Il fit le plein de voyageurs à Saint- Etienne puis débarqua bon
nombre de voyageurs en route . A La terrasse sur Dorlay il prit
quatre jeunes ouvrières fileuses qui passaient leur semaine à la
fabrique de tissage et lacets . C était Noël et leur patron leur avait
accordé quelques jours de répit bien mérité après des semaines
longues de 14 heures de travail et l'unique pause du dimanche pour laver leur linge et aller à la messe.
C'était le début de l'après -midi. La Galoche donc repartit avec
quatorze voyageurs : les quatre jeunes fileuses, le cheminot, une
dame célibataire de profession sage femme, un apprenti boulanger
Louis, Juliette sa soeur dentellière , tous deux placés chez des
maîtres à Saint-Etienne, Jacques et Georges pensionnaires au
collège Valbenoite, Auguste, un maître tisseur âgé , venu à St Etienne
pour des papiers et de retour sur ses terres du Pilat et Marie une
jeune maman veuve qui venait de perdre son époux au front et qui
rejoignait ses parents à Pélussin .Elle voyageait avec ses deux
petits jumeaux âgés de trois ans : Ronan et Guérande .
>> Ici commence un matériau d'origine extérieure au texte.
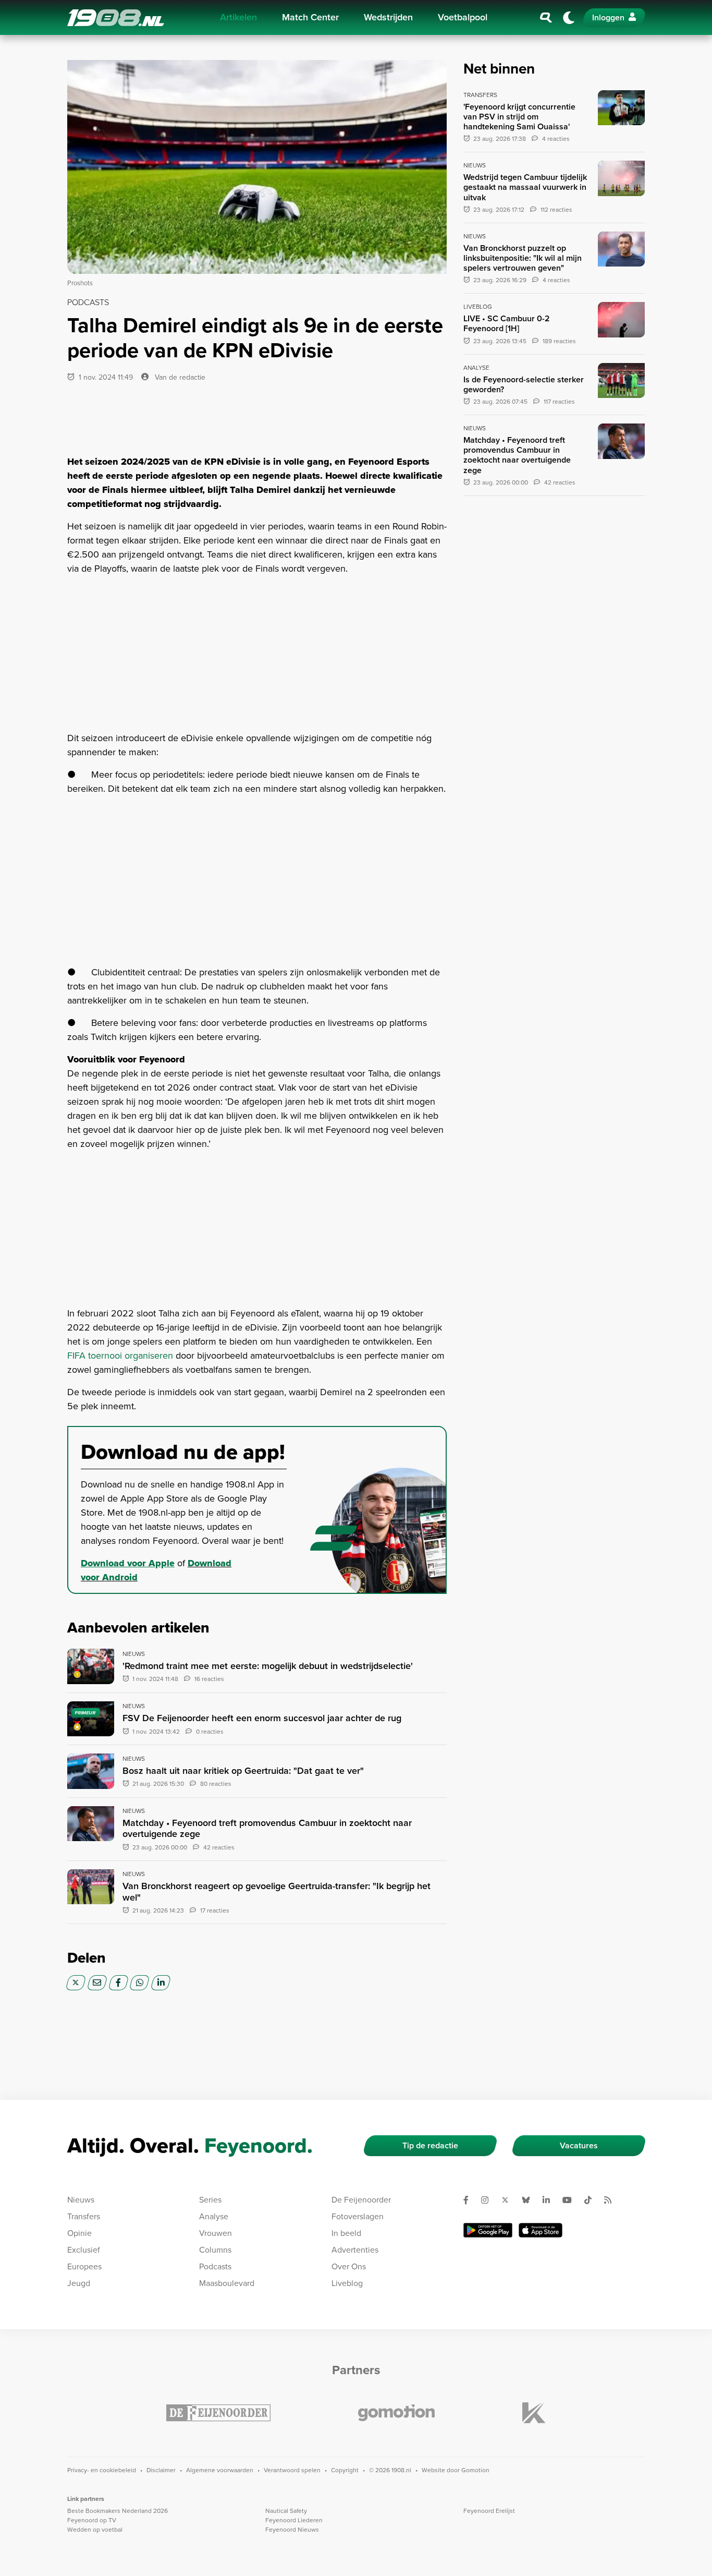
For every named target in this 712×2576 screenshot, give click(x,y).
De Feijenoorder (361, 2200)
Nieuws (80, 2200)
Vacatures (579, 2145)
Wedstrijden (388, 17)
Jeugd (78, 2283)
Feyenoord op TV (91, 2520)
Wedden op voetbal (94, 2529)
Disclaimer (161, 2470)
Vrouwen (215, 2233)
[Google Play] (487, 2230)
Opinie (79, 2233)
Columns (215, 2250)
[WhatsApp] (139, 1982)
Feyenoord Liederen (294, 2520)
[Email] (97, 1982)
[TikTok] (592, 2200)
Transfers (83, 2216)
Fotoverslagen (358, 2216)
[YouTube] (571, 2200)
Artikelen (238, 17)
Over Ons (349, 2266)
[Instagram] (489, 2200)
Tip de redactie (430, 2145)
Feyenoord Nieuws (292, 2529)
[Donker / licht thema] (568, 17)
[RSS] (612, 2200)
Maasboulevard (226, 2283)
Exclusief (83, 2250)
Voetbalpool (462, 17)
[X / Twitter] (75, 1982)
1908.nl (115, 17)
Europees (84, 2266)
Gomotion (475, 2470)
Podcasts (215, 2266)
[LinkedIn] (160, 1982)
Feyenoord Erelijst (489, 2510)
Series (210, 2200)
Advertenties (355, 2250)
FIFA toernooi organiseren (120, 1355)
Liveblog (347, 2283)
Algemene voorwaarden (219, 2470)
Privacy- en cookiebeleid (101, 2470)
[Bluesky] (530, 2200)
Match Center (310, 17)
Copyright (345, 2470)
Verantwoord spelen (292, 2470)
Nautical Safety (286, 2510)
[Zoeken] (546, 17)
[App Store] (540, 2230)
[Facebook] (118, 1982)
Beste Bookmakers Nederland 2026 (117, 2510)
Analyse (213, 2216)
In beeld (346, 2233)
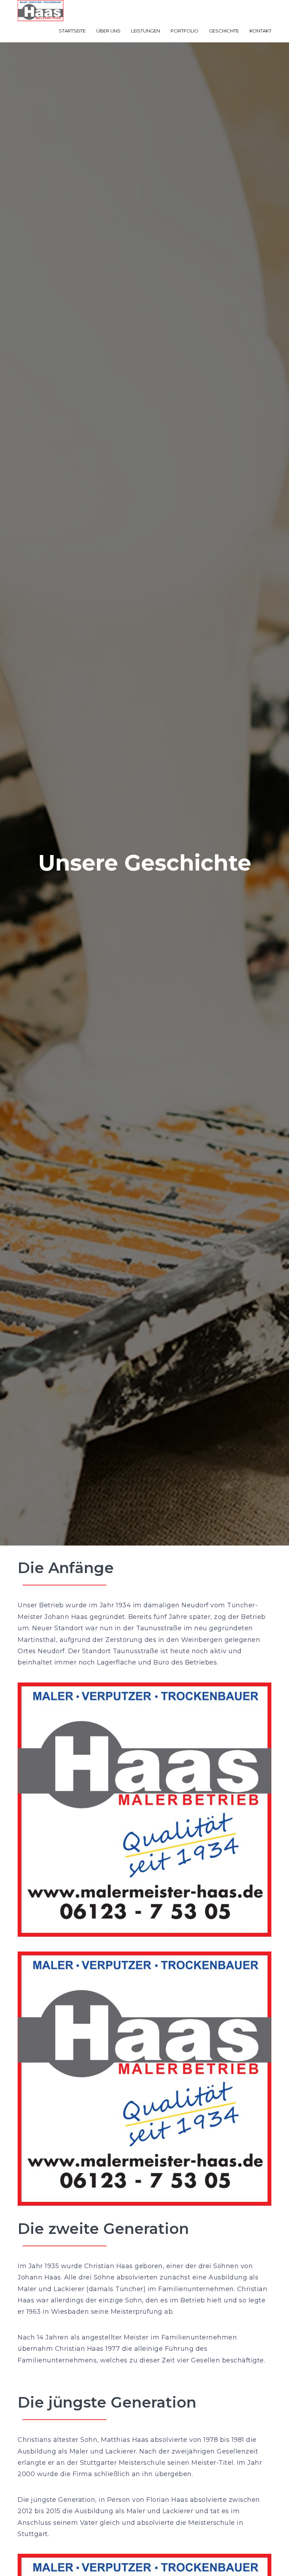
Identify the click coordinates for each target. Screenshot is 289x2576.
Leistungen (145, 31)
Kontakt (260, 31)
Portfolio (184, 31)
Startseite (72, 31)
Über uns (108, 31)
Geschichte (224, 31)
Soudain le ciel se fit noir. Nous montions en altitude...et ici la
pluie fit place à la neige. Le petit train continua sa route. Mais au
bout d 'une bonne demi heure,la neige se mit à tomber très drue et
recouvrit les rails. Des arbres couchés sur la voie ,bloquaient le passage.Comme d'habitude les voyageurs furent invités à rebrousser leurs manches afin de libérer le passage. Chose vaine ! La neige couvrait tout et le brouillard s'abattit soudainement. . Que faire ? Il était trois heures et la nuit tombait vite ! Aucun moyen de communication !
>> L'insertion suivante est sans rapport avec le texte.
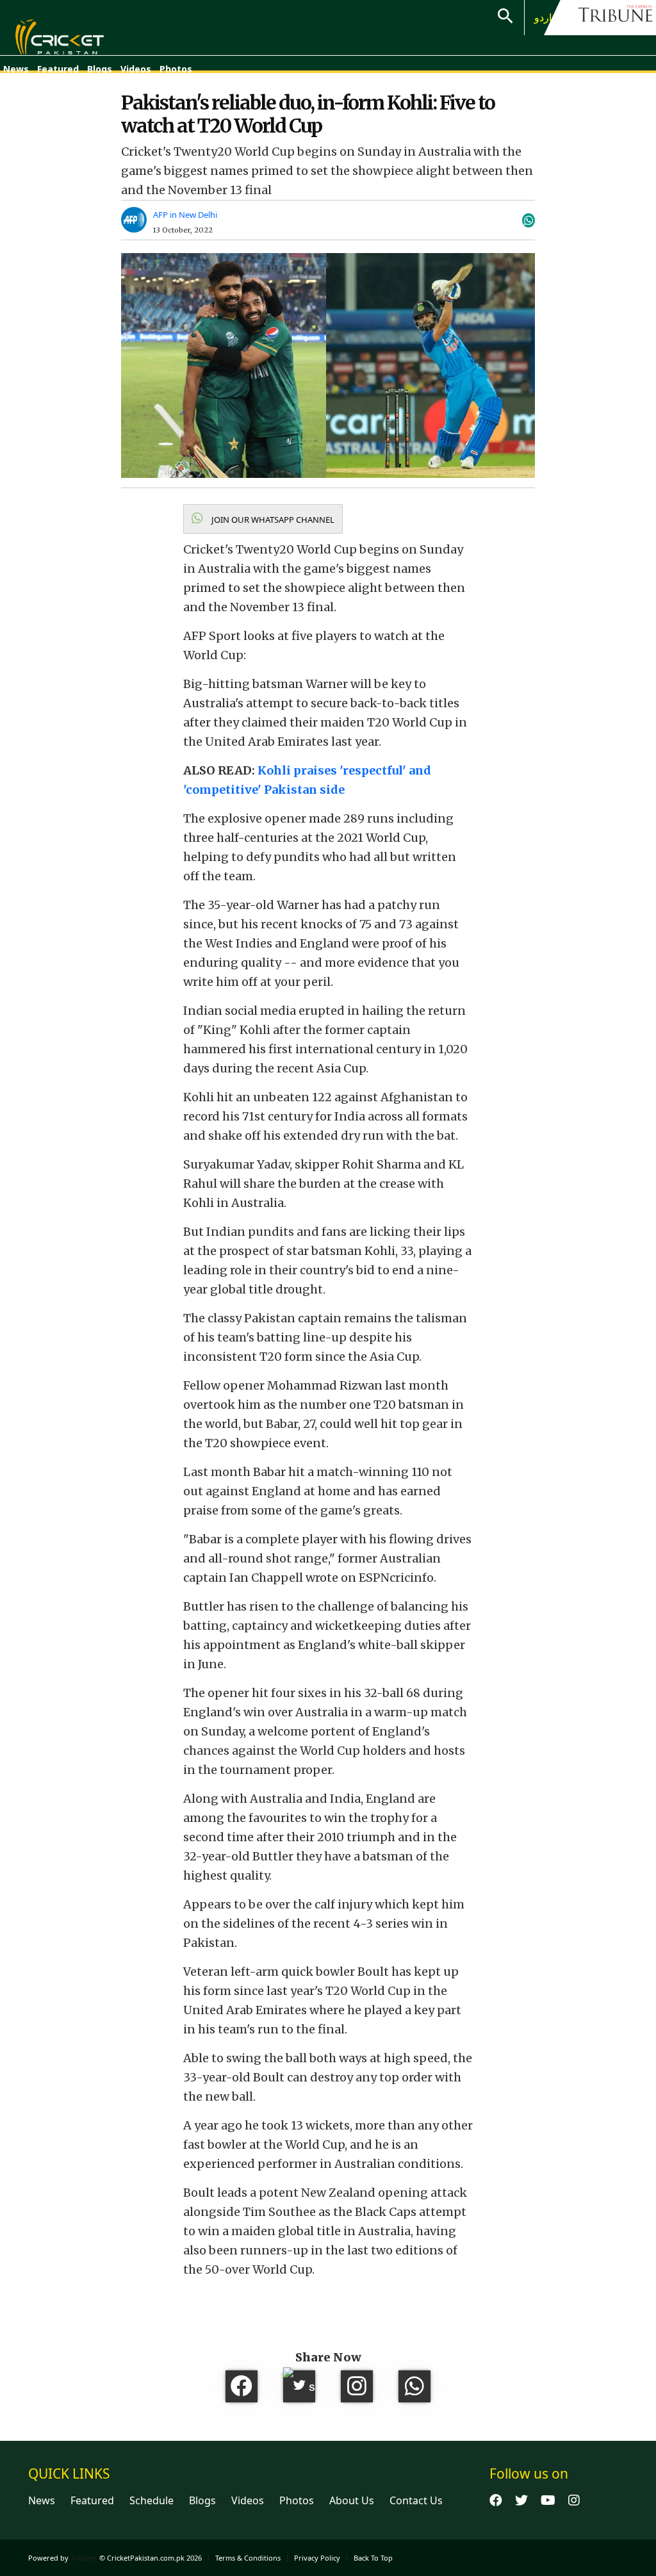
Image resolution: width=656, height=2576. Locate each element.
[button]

Le jeune apprenti Louis, proposa de partir en suivant les rails jusqu'à Chuyers qui n'était pas très loin pensait -il : un kilomètre au plus ! Il irait chercher les bûcherons et ensemble ils libéreraient le passage ! Une jeune fille voulut l'accompagner, Ninon,une des quatre jeune fileuse de la Terrasse ainsi que et les deux collégiens .Partis avec des torches, ils suivirent méticuleusement les rails. Ils n'avaient pas fait trois cents mètres , qu'ils s'arrêtèrent pétrifiés. A quelques mètres d'eux, des yeux brillants et féroces les
observaient : quatre loups ! Ils firent demi tour en courant de toutes leurs forces mais les loups les rattrapaient. La jeune fille était en danger . L'apprenti voulut la sauver mais un loup lui sauta dessus ! Tous deux tombèrent à terre.
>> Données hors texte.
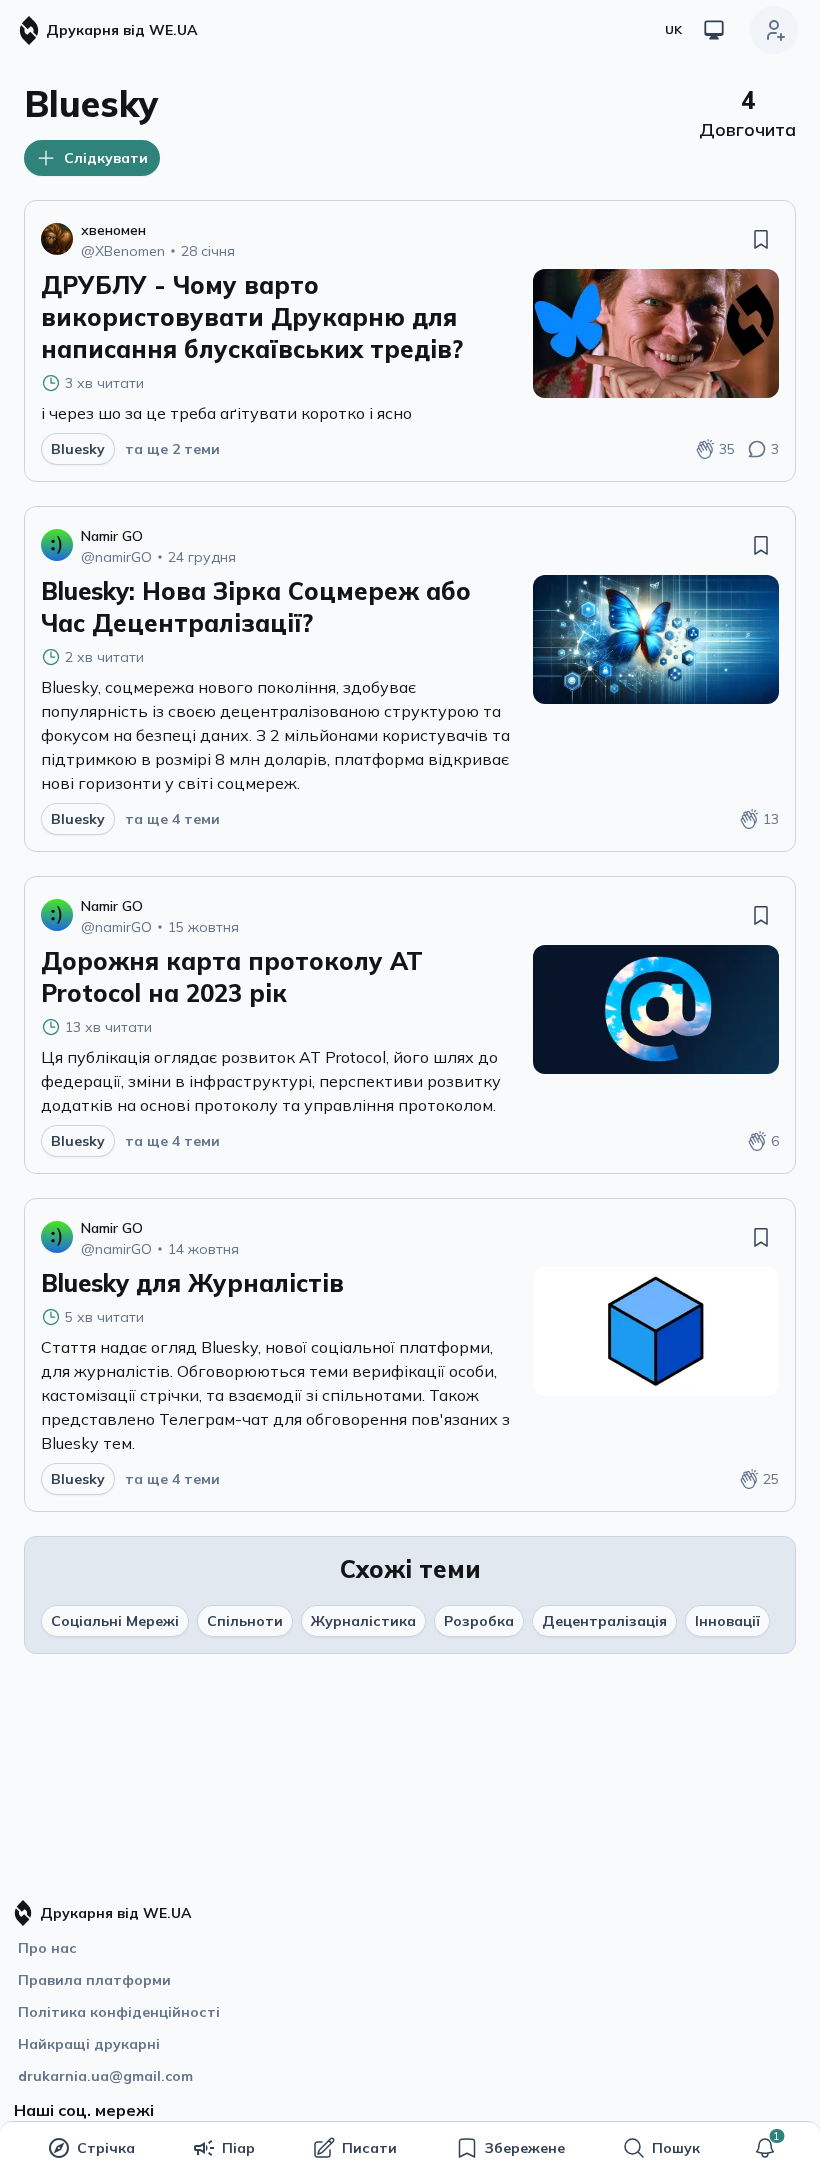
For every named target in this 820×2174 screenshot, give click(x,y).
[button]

Le loup venait d’être abattu , tout comme les autres loups !
Louis et Juliette se relevèrent hébétés .
Deux hommes barbus et chevelus vêtus de peaux et de fourrures les relevèrent. Un troisième courut après Jacques et Georges les collégiens afin de les protéger, et abattit le dernier loup.
-Merci soupira Juliette ! Sans vous nous étions morts.
Que faites- vous ici dans le brouillard et la neige ? Questionna un des quatre hommes.
-Nous sommes du tacot ! Il est en panne car des arbres obstruent la voie !
-Ah ! Fit l' un !
-Vous avez eu de la une chance !Ajouta gravement celui qui paraissait être leur chef ! Nous étions en train de chasser les loups...
-Merci beaucoup ! Comment vous remercier ?
Un homme répondit :
-Il faut aller secourir les voyageurs ! Cette nuit risque d’être terrible ! De plus nous n'avons tué que quatre loup . La meute comporte 20 loups. Ces bêtes sont capables de s'en prendre aux voyageurs ! Pas une seconde à perdre.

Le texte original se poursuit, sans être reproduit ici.